EXERCISE AIM — Only the lines below between the one holding "Select the cmd.exe entry with PID 5964" and the one holding "Where should I", inclusive, are to be reproduced word for word; the pictures are to be left out.

DATA —
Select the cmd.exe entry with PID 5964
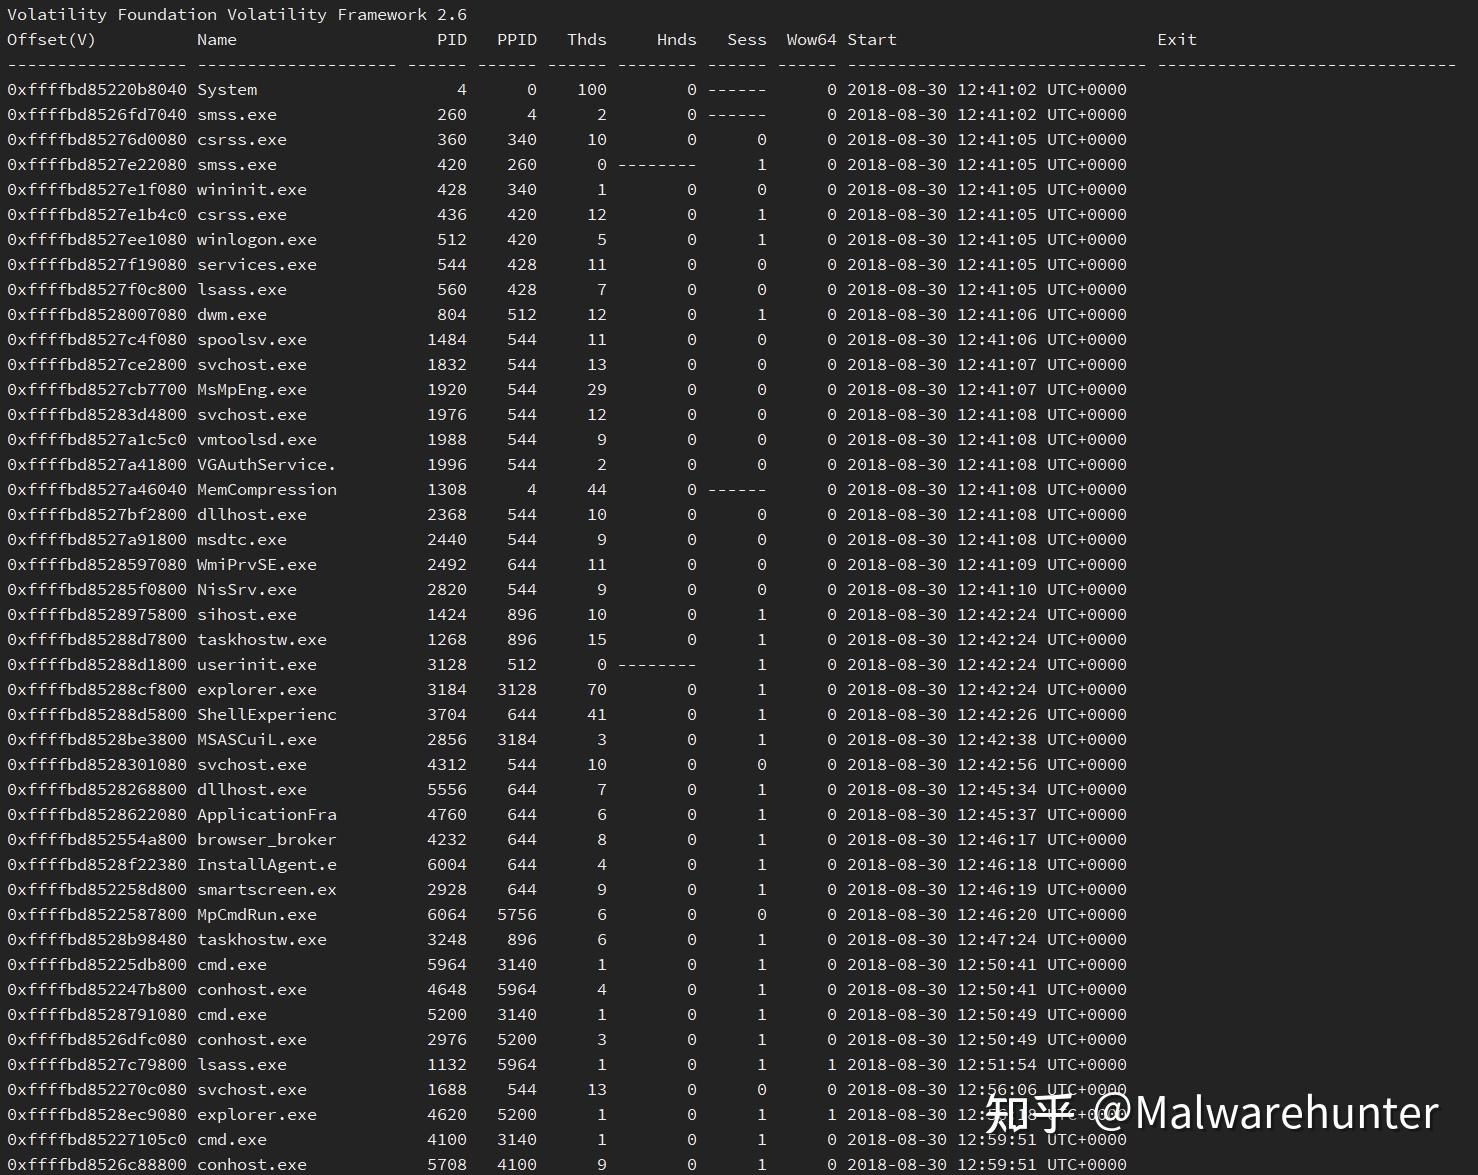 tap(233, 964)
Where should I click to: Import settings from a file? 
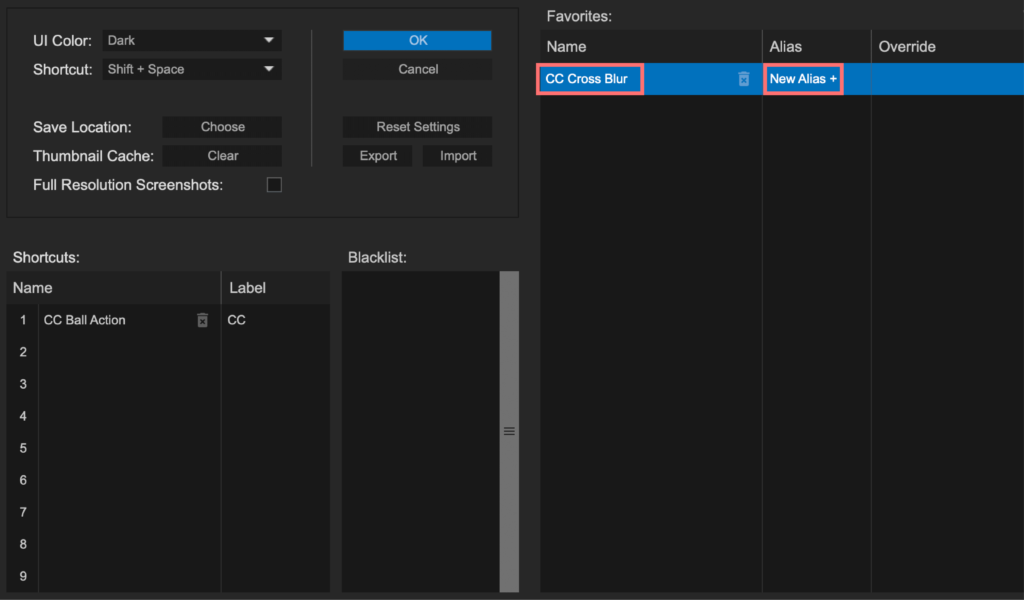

* * *

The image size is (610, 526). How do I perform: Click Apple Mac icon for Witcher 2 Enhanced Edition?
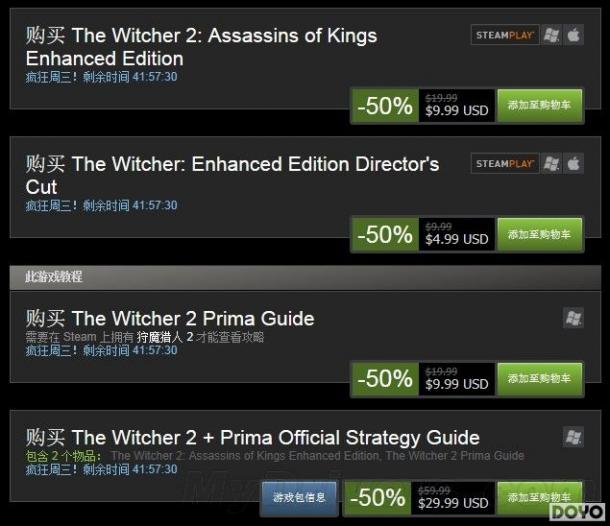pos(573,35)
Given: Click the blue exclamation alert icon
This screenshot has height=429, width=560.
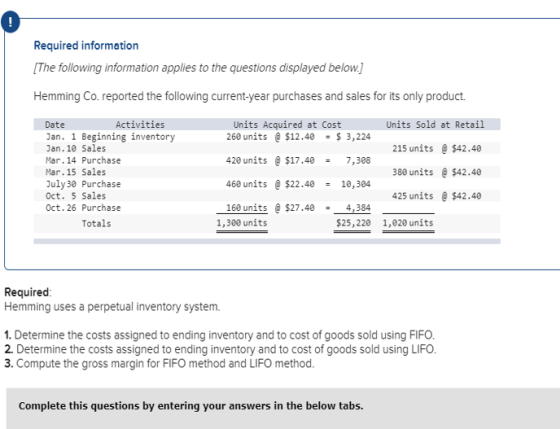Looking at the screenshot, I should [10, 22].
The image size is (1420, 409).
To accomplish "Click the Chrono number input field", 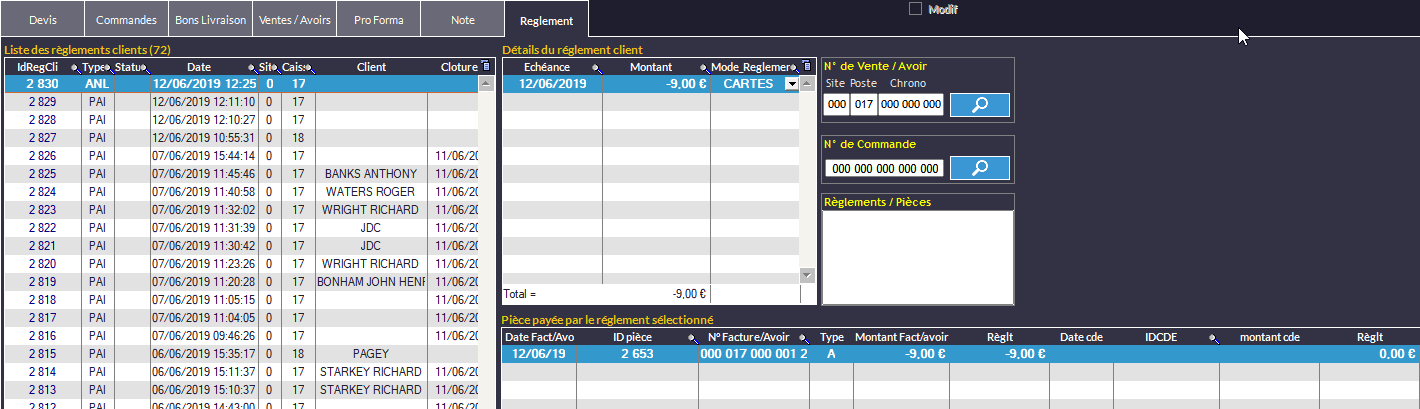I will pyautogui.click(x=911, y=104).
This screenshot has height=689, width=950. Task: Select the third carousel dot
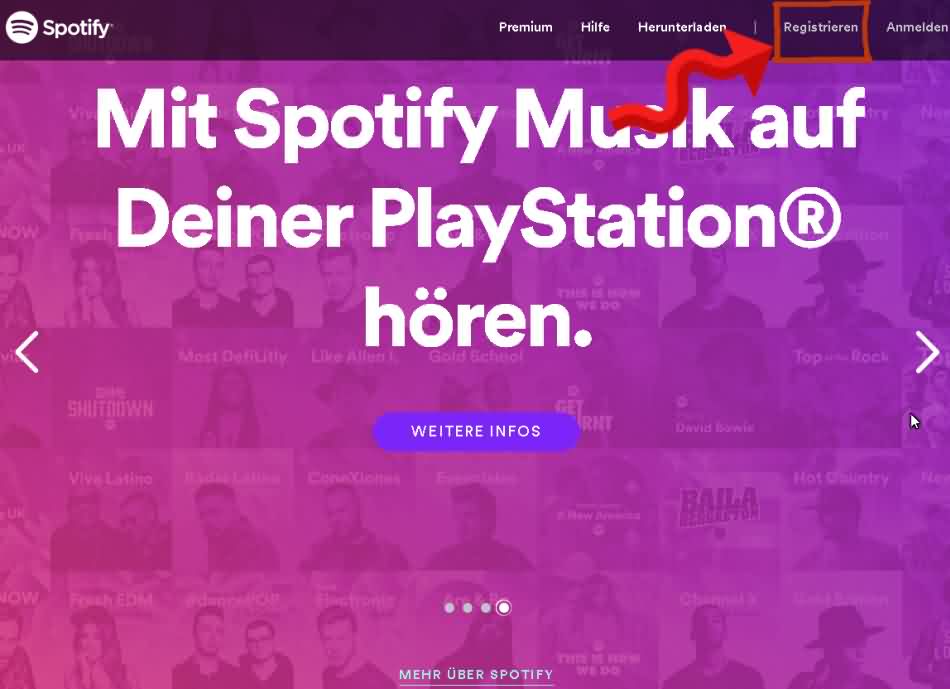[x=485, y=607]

WRITTEN ANSWER —
Select the cmd.exe entry with PID 5964
 tap(233, 964)
Where should I click to: Import settings from a file? 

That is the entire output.